Port Metro Vancouver has filed an Environmental Impact Statement for the prospective terminal project with the Canadian Environmental Assessment Agency and the British Columbia Environmental Assessment Office.
The project is undergoing a federal environmental assessment by an independent review panel, under the Canadian Environmental Assessment Act, 2012. Concurrently, the terminal plan is also undergoing an assessment under the British Columbia Environmental Assessment Act and requires other permits and authorizations before it can proceed.
Subject to regulatory approvals, permits and a final investment decision, construction of the terminal would begin in 2018 and would be operational by the mid-2020s, when its capacity will be required.
The project would be funded by the Vancouver Fraser Port Authority and private funding and would not require tax dollars, according to a port statement.

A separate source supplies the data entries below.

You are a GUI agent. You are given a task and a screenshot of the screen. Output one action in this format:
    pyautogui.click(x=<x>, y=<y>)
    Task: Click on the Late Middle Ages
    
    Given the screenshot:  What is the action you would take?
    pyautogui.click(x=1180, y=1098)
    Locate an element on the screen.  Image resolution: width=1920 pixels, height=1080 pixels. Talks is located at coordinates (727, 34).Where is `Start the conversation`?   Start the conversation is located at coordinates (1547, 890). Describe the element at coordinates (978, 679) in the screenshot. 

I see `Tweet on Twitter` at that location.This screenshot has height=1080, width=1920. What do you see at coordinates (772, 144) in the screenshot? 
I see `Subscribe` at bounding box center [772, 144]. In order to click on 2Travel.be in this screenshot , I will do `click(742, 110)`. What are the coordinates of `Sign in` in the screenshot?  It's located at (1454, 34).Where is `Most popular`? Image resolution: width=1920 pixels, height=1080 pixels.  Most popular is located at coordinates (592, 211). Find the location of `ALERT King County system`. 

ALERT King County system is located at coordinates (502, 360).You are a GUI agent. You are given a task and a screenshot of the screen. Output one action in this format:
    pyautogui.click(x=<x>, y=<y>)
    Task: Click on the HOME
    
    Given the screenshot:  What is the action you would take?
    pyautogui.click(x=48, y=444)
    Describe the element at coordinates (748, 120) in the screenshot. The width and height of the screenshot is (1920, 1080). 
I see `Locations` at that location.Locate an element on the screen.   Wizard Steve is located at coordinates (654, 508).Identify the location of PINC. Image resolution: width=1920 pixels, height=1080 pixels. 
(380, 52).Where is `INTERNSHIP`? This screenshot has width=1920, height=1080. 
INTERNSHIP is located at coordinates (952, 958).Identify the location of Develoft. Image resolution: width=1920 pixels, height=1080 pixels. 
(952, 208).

1600-year-old Roman merchant ship and ancient cargo discovered in Israel
An underwater survey in the ancient port of Caesarea has uncovered thousands of coins and bronze statues dating to the 5th century AD.
Archaeologists in Israel have recovered bronze statues and thousands of coins from a merchant ship that sank off the Mediterranean coast some 1,600 years ago during the late Roman period.
The Israel Antiquities Authority (IAA) said two divers had made the discovery several weeks ago in the eastern Mediterranean.
Successive dives recovered a bronze lamp depicting the image of sun god Sol, a figure of moon goddess Luna, fragments of life-size bronze cast statues as well as two lumps of thousands of coins.
The IAA said the remains of a ship were "left uncovered on the sea bottom" and included iron anchors and fragments of jars used for drinking water by the crew. The haul's location and distribution suggested the "large merchant ship was carrying a cargo of metal slated (for) recycling."
"A marine assemblage such as this has not been found in Israel in the past 30 years," Jacob Sharvit and Dror Planer of the IAA's Marine Archaeology Unit said in a statement.
"Metal statues are rare archaeological finds because they were always melted down and recycled in antiquity."
The IAA said the vessel had probably hit a storm as it entered the harbor and had drifted before hitting rocks and the seawall.